When the monthly trend is overall down, but the shorter trends are showing some upwards momentum then it’s a matter of confirming the trend. For this I like to use the Moving Average Convergence Divergence or MACD. The MACD weights a shorter time frame with a longer time frame. So we have a window of time a moving average and if the shorter time frame is up and the longer time is up then you’ve confirmed the trend.

For example, I trade daily, so I use 1 minute candles for an hour window of time, then I use 5 minute candles for 8 hours.
If they are both up, then I know that this is a time frame I want to plan for.

That’s where the Buy/Sell indicators come in. I use RSI and Bollinger Bands. They are simple, easy to calculate, easy to use and combined they provide a very solid basis for trading.

RSI or Relative Strength Index, is which is simply (100 – (100/(1+(ups / downs)) this provides a range between 0 and 100.
In general, when it’s showing 30 or less it is time to buy because the trend is oversold and likely the price will rise soon.
When it’s showing 70 or more, it is time to sell because the trend is overbought and likely the price will fall soon.

RSI by itself is a liar. In a strong uptrend the market will just ignore RSI and so you are selling below the peak and leaving money on the table. Downtrends are worse, in a strong downtrend the market will again just ignore RSI, but now you’re overpaying for your coins and it will be difficult to offload them later without a loss.

This is why I don’t buy or sell at market based on RSI. Instead I use Bollinger Bands to determine my pricing and I just use RSI to help me determine overall if I’m going to buy or sell that day. RSI is most useful at the daily level and looses validity on shorter time scales.
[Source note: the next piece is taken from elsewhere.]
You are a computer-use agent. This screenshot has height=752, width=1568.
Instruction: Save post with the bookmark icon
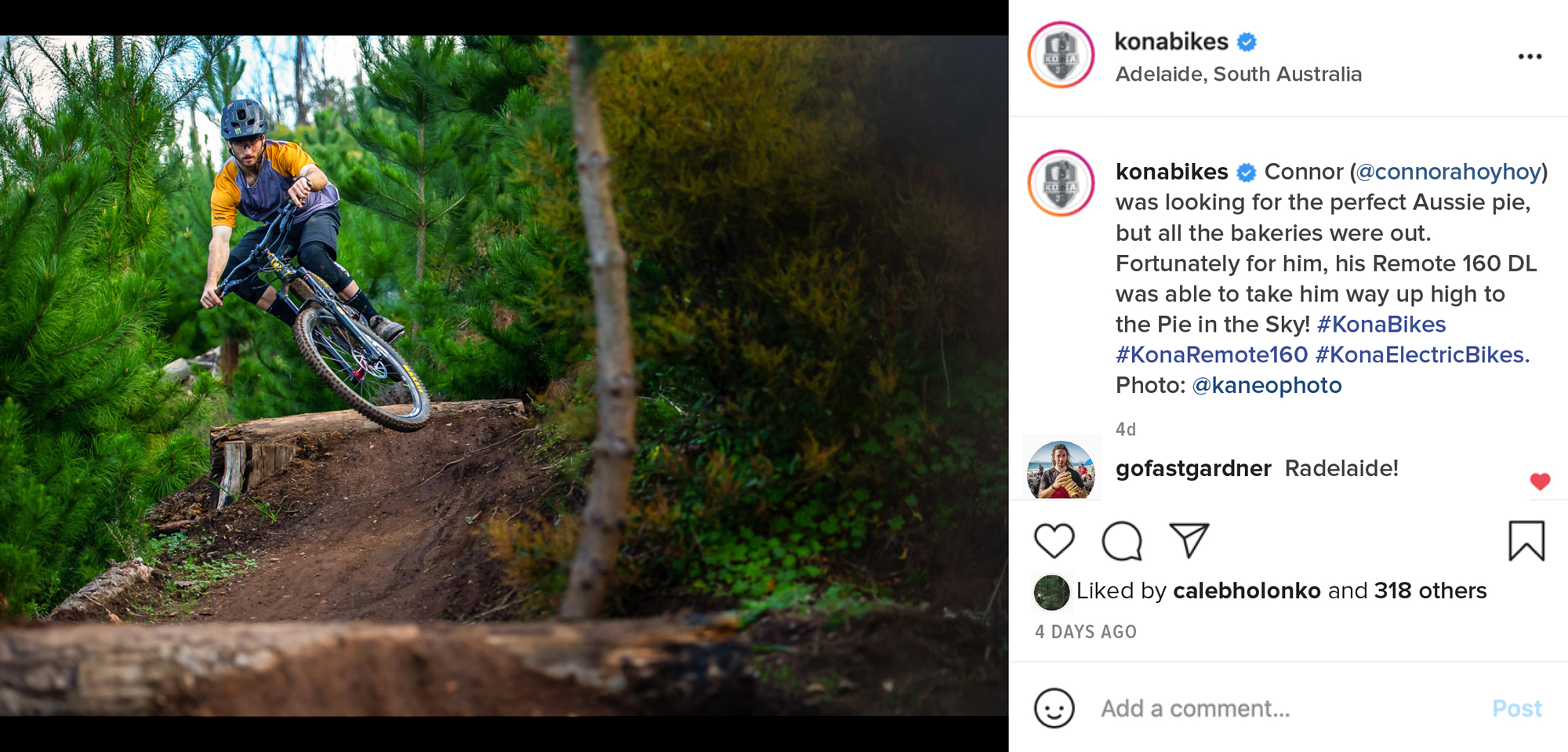click(1526, 541)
Bollinger Bands are extremely useful. They show you where 1 standard deviation is away from the EMA or Exponential Moving Average. This means if you place a buy order on the lower band and a sell order on the upper band you can expect both sides to fill eventually.
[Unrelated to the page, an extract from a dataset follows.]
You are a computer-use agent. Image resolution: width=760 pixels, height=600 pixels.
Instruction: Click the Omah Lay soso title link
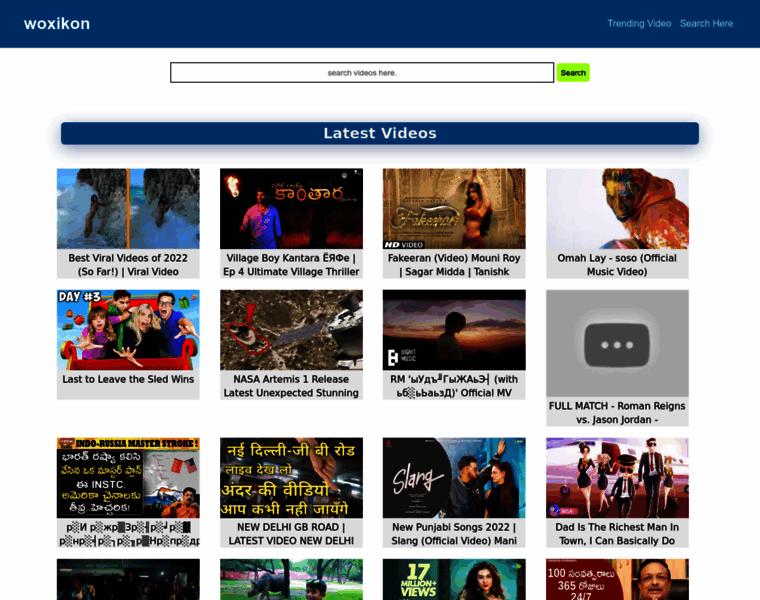pyautogui.click(x=617, y=265)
BB also lets us know how volatile the market is. Volatility is important because if you can’t get into and out of a position profitably including fees, then you’re just stuck.
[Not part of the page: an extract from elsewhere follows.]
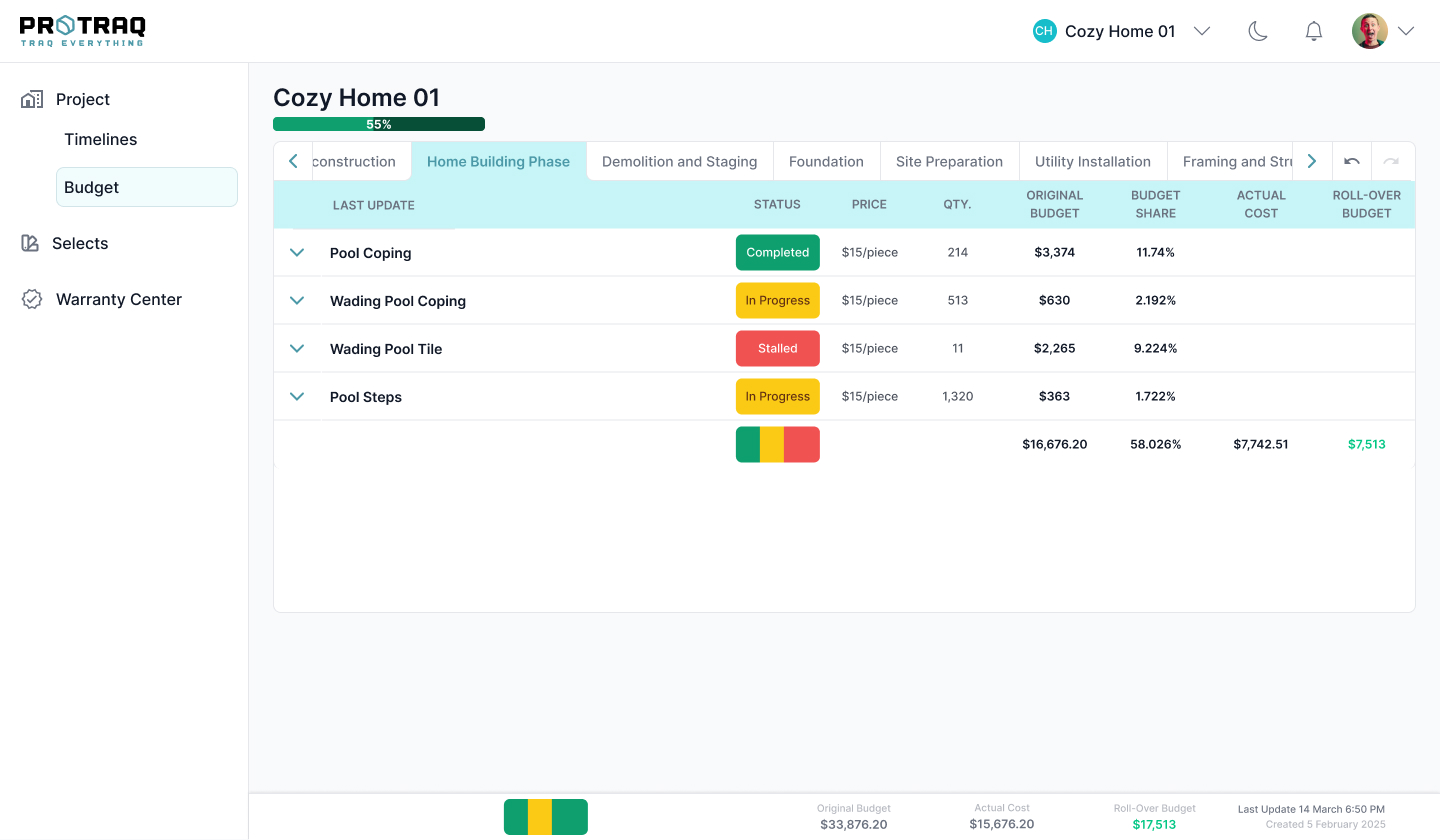Click the Stalled status badge
Image resolution: width=1440 pixels, height=840 pixels.
click(x=777, y=349)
You can take the trend high, multiply it by the fee percentage your exchange charges and if the 1 std deviation represented by the band is higher than the fee then you can safely trade that trend whether up or down and earn a profit. In fact the only time you can’t make money in the market is when the volatility is too low. Up or down only affects how you spread your orders for maximum profit, it doesn’t really change the strategy overall.

Conclusion

OK so now you’ve got everything you need for a clean simple trading strategy. If you do this daily, you’ll find that most days there is enough volatility to let you profit that day. You just need to know how to spread your prices in order to maximize profits and minimize the potential for loss.

How you spread prices depends entirely on the Bollinger Bands and the market direction. If the monthly trend is overall down, you need to trade close to the margins on your bands. That means place your buys on the lower band directly, but don’t put everything there. If the bands shift suddenly you want to be in position to pickup the cheaper coins. So what I do is to place 80% of what I plan to buy that day at 1 std deviation away from the bottom, then 80% of the remainder at the next std deviation, etc until my order size is the minimum size for the exchange or I run out of liquid cash.

Selling is the same but in reverse. 80% at 1 std deviation, and 80% of the remainder at 2 std deviations etc.

The next thing I do is to cancel any outstanding orders the next morning. If they didn’t fill they aren’t going to and the more money you have liquid, the longer you can stay in the game. Remember it only takes 1 day with a 20% gain to make up for 14 days of losses, but you have to make sure you don’t lose your shirt during those 14 days.

By keeping this religiously, most of the time I hit at least one buy and one sell daily. With average spreads of $100 USD that means earnings of $50 per side per BTC in play. This works out to a little over 1% daily.